▶

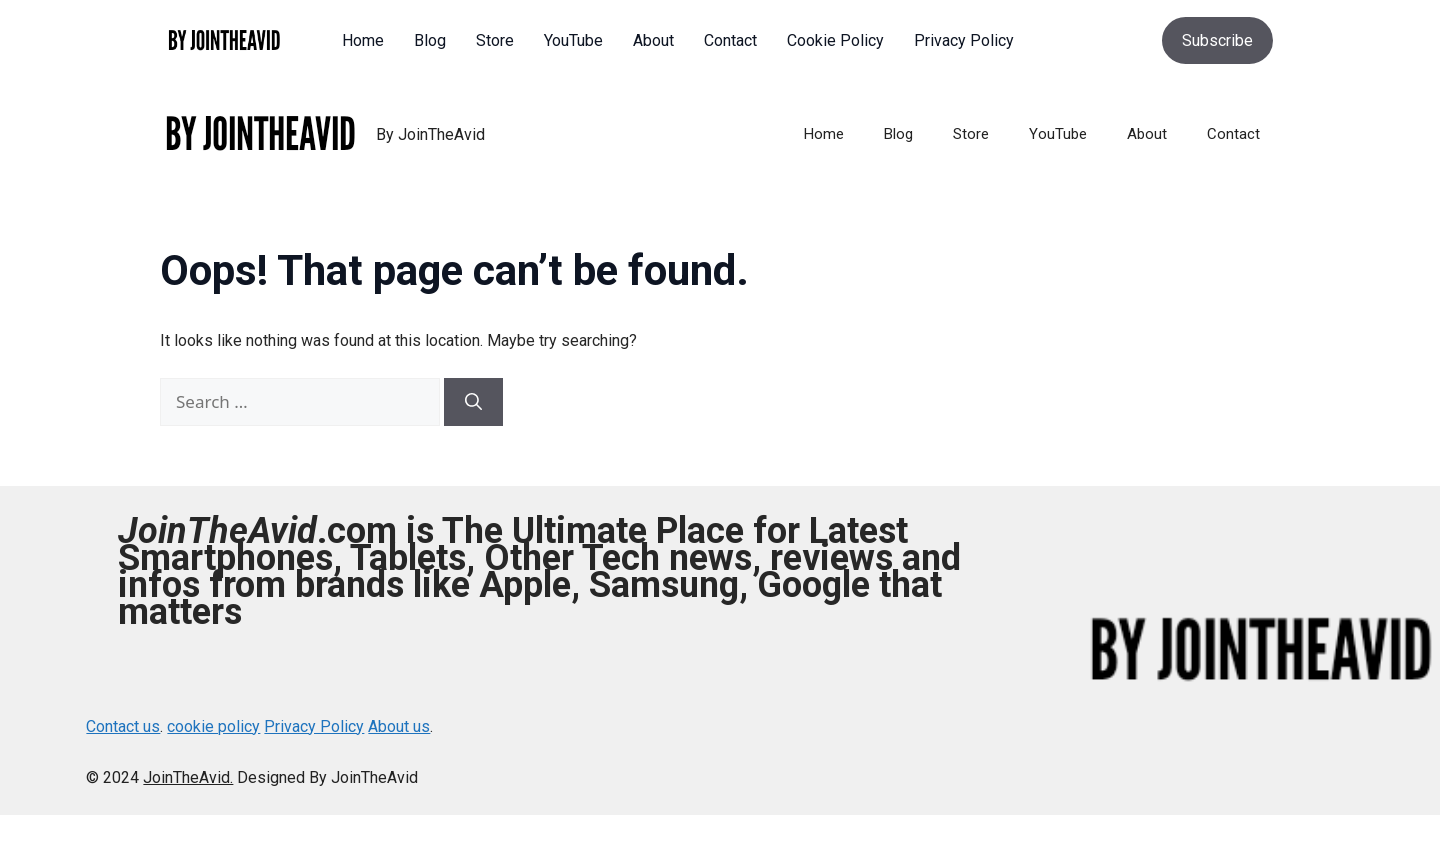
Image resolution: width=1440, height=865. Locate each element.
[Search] (473, 402)
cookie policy (213, 726)
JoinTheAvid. (188, 777)
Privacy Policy (314, 726)
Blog (898, 134)
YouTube (1058, 134)
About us (399, 726)
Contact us (123, 726)
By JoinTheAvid (430, 134)
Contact (1233, 134)
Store (971, 134)
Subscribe (1217, 40)
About (1147, 134)
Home (824, 134)
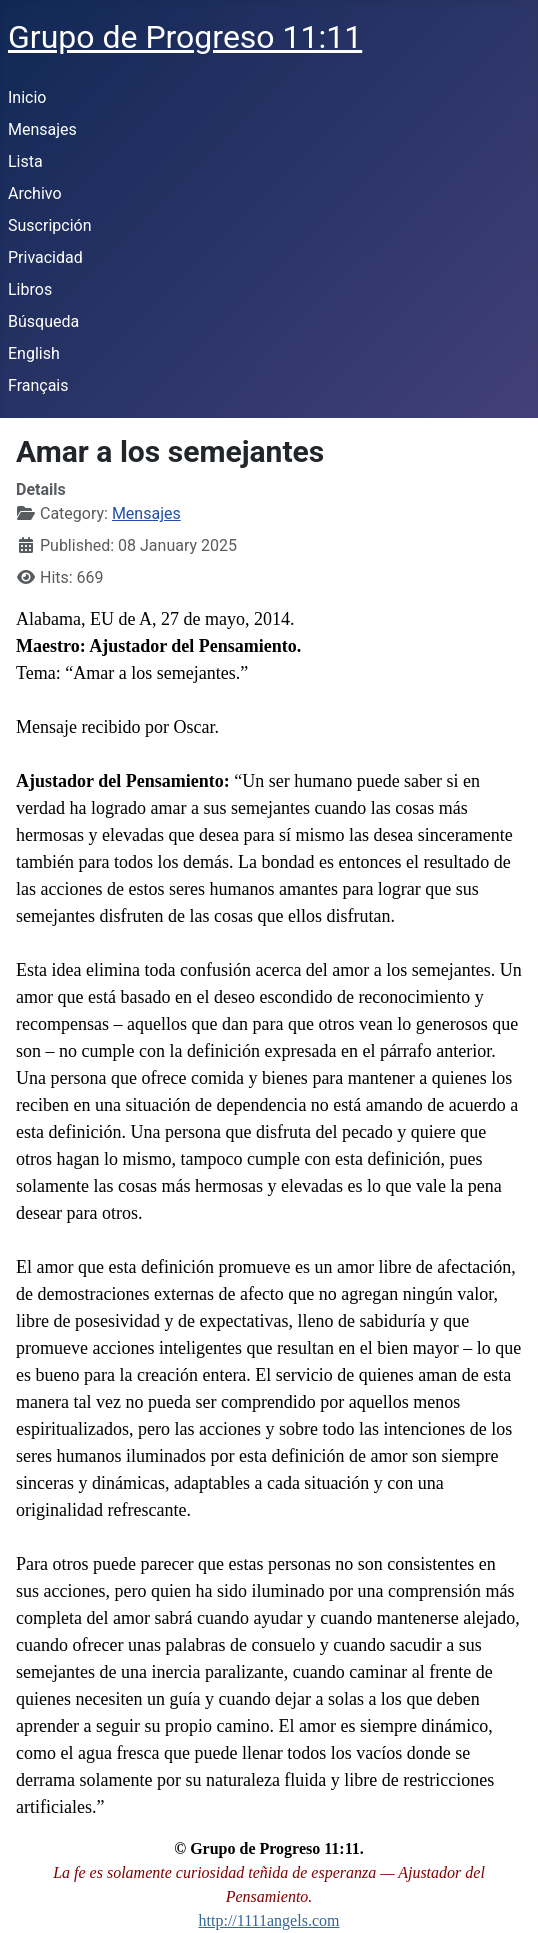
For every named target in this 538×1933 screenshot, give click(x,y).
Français (38, 385)
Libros (30, 289)
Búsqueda (43, 321)
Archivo (35, 193)
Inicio (27, 97)
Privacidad (45, 257)
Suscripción (49, 225)
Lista (25, 161)
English (34, 353)
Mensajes (42, 129)
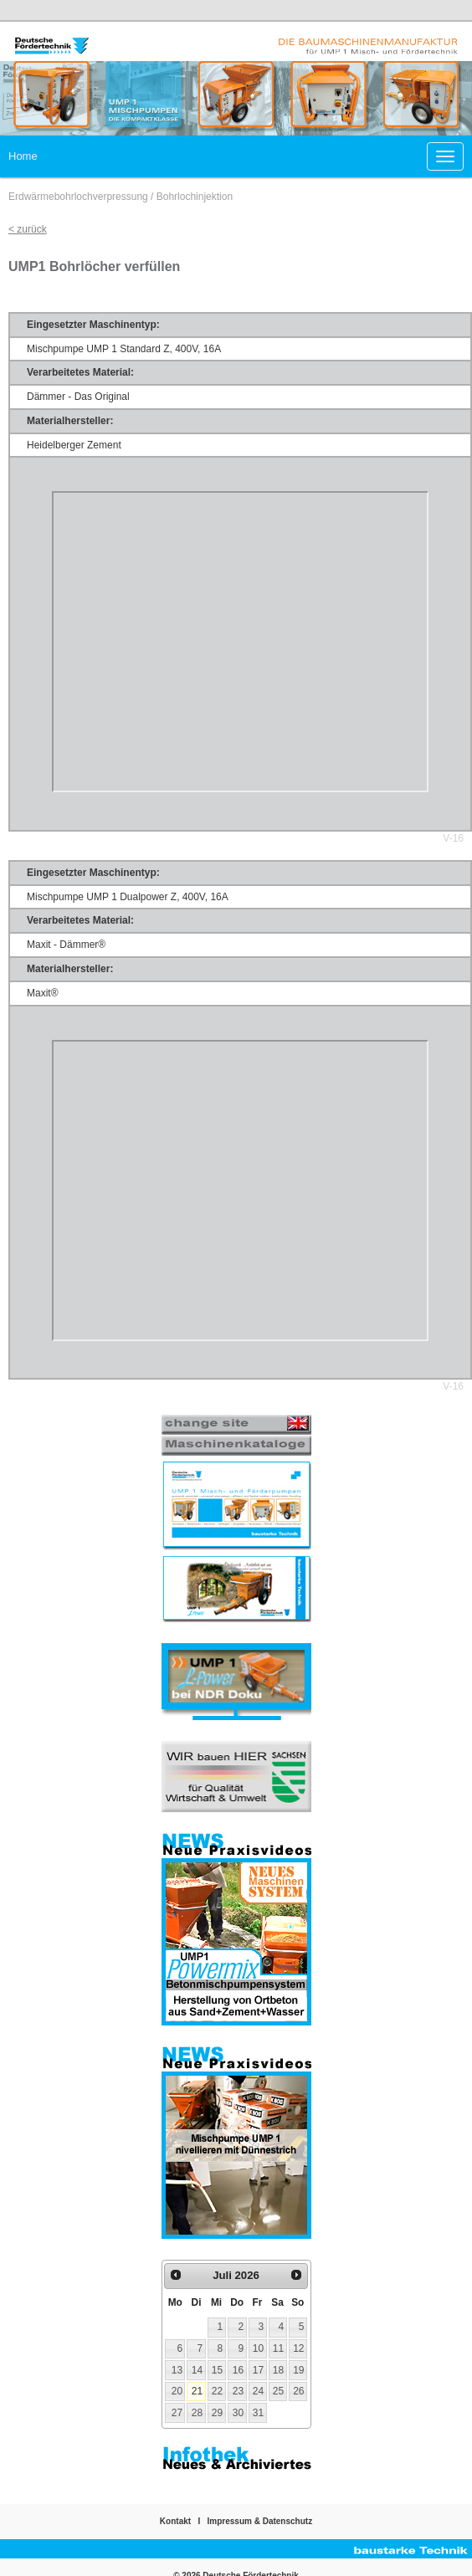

◀

# WRITTEN PROBLEM
Rewrite the data above, replacing "Subscribe" with "Sign up" and keeping everything else unchanged. Omit the pictures.

# SOLUTION FOR THIS TASK
Image resolution: width=1440, height=865. Locate each element.
[Search] (473, 402)
cookie policy (213, 726)
JoinTheAvid. (188, 777)
Privacy Policy (314, 726)
Blog (898, 134)
YouTube (1058, 134)
About us (399, 726)
Contact us (123, 726)
By JoinTheAvid (430, 134)
Contact (1233, 134)
Store (971, 134)
Sign up (1217, 40)
About (1147, 134)
Home (824, 134)
For every named target in this 538×1933 screenshot, give click(x,y).
Français (38, 385)
Libros (30, 289)
Búsqueda (43, 321)
Archivo (35, 193)
Inicio (27, 97)
Privacidad (45, 257)
Suscripción (49, 225)
Lista (25, 161)
English (34, 353)
Mensajes (42, 129)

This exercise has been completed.